* [EXERCISE OBJECTIVE]
A stretch of the entries below is to be set down exactly, running from the line with "Task: Click the rename icon in the toolbar" through the line with "The width and height of the screenshot is (640, 618).", both included, and no other line.

* [RECORDS PROVIDED]
- - -

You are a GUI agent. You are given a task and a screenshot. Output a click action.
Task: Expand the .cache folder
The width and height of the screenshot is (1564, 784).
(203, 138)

- - -

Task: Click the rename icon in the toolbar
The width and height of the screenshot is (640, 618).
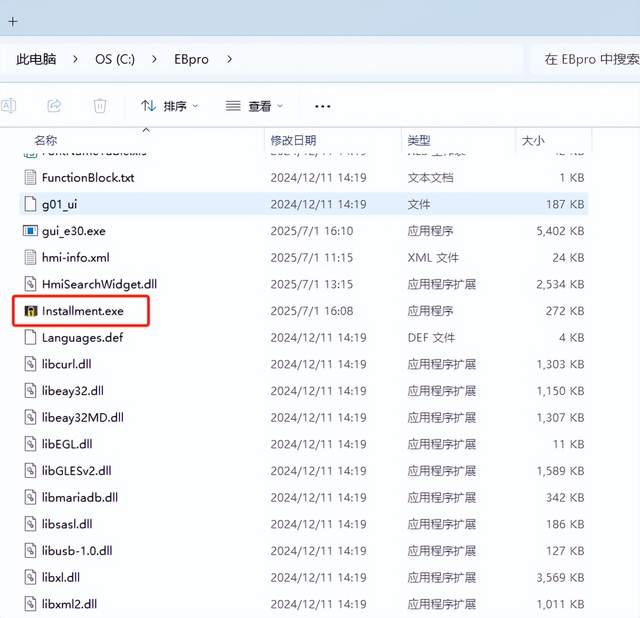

- - -

* [SOLUTION]
Task: Click the rename icon in the toolbar
The width and height of the screenshot is (640, 618).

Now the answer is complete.